In my naive eyes, pup is awesome. His is high energy (for me) and really curious. I am constantly working to find things for him to do to keep him from getting into trouble.

We will just take it slow. I took six desensitization trips, but he is now perfectly happy to play 'find it' anywhere in the vet's office. The first time we went the sent us home and asked us to come back the next day after taking trazodone.

I am working with a local dog trainer for weekly reactive dog sessions. They are one dog - one owner - one trainer. I hope the trainer can keep me pointed in the right direction.

Subscribed to the recommended blog.


----------



## Jax08 (Feb 13, 2009)

Wait....the vet told you to give TRAZADONE to a 4 month old puppy?!!! I'm going to highly suggest you find a new vet.


----------



## davewis (Jan 7, 2020)

Ok, I am supposed to make a follow up for shots in a month. I'll do more research before then into the local vet situation.

I also have to make the neuter/not neuter decision. It looks like I have some learning to do on those subjects as well.


----------



## Chip Blasiole (May 3, 2013)

There is no reason to neuter your dog unless you just want to help your vet's bank account.


----------



## Sunflowers (Feb 17, 2012)

I will tell you why I think genetics are about 70% of the dog’s behavior in public and in general. Time spent with the dam and litter also contribute, but far less.
I currently have two German Shepherds.
Both have been trained and socialized in the exact same way. One is 8 and nervy and still submissive pees for strangers.
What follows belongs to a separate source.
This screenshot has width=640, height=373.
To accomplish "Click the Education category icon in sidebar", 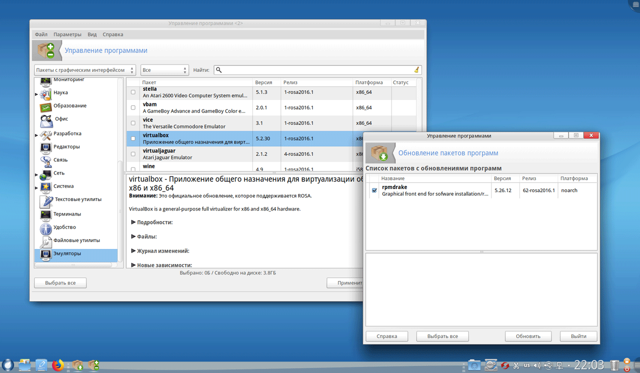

The other is rock solid, calm and friendly and confident.
My puppy comes from a line of calm, confident dogs.
He also spent considerably more time interacting with children, people, and other dogs, from birth to 10 weeks. My older dog did not, and was taken away from his litter and dam at about 6 1/2 weeks, to be crate trained.

Hans comes from lines that can be sharp, according to Cliffson, who looked at his pedigree years ago. I love Hans dearly, but will never get another dog like him.

A giant part of the dog’s character is inherited, and I have found that it doesn’t change no matter what I do.
That is my experience.


----------



## Jax08 (Feb 13, 2009)

davewis said:


> Ok, I am supposed to make a follow up for shots in a month. I'll do more research before then into the local vet situation.
> 
> I also have to make the neuter/not neuter decision. It looks like I have some learning to do on those subjects as well.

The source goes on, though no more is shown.